[START OF Information supplied]
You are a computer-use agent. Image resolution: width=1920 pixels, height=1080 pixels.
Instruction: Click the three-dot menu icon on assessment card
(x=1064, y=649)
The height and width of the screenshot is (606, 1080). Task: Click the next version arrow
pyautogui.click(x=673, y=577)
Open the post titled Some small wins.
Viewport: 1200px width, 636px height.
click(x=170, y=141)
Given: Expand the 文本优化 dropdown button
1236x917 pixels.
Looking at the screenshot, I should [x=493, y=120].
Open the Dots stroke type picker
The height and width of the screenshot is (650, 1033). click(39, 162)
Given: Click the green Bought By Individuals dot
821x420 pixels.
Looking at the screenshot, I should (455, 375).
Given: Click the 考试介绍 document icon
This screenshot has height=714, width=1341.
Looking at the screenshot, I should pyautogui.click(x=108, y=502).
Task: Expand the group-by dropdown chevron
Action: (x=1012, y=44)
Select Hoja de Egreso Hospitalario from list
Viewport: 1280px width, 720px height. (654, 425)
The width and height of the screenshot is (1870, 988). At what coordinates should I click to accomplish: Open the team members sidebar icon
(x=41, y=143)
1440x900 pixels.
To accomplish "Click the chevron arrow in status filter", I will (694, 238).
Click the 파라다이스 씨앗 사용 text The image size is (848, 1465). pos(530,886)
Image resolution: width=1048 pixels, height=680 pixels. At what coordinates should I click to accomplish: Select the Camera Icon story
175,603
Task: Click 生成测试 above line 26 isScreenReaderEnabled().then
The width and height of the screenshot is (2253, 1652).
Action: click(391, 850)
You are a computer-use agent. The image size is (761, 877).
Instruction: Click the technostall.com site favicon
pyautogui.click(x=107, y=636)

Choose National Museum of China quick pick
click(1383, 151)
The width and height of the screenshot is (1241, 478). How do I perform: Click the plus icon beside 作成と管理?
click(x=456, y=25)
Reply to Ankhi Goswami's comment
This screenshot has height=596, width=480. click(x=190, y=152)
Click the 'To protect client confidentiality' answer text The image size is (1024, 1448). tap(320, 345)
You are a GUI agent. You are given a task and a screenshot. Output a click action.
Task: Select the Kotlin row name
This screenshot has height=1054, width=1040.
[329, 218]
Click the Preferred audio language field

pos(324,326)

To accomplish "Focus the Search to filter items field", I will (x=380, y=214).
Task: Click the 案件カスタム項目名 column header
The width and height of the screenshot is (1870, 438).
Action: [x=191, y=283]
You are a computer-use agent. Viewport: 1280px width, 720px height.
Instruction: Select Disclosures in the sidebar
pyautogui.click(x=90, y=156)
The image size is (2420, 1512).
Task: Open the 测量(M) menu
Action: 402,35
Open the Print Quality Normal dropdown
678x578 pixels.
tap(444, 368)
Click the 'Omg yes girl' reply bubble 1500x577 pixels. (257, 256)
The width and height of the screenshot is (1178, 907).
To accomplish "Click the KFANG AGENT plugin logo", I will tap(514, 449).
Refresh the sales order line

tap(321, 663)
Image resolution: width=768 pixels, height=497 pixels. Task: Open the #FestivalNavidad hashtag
[END OF Information supplied]
Prompt. Find each line in the data above containing the string "computer", with case counting, and copy those lines.

Solution to the problem.
You are a computer-use agent. Image resolution: width=1920 pixels, height=1080 pixels.
You are a computer-use agent. The image size is (761, 877).
You are a computer-use agent. Viewport: 1280px width, 720px height.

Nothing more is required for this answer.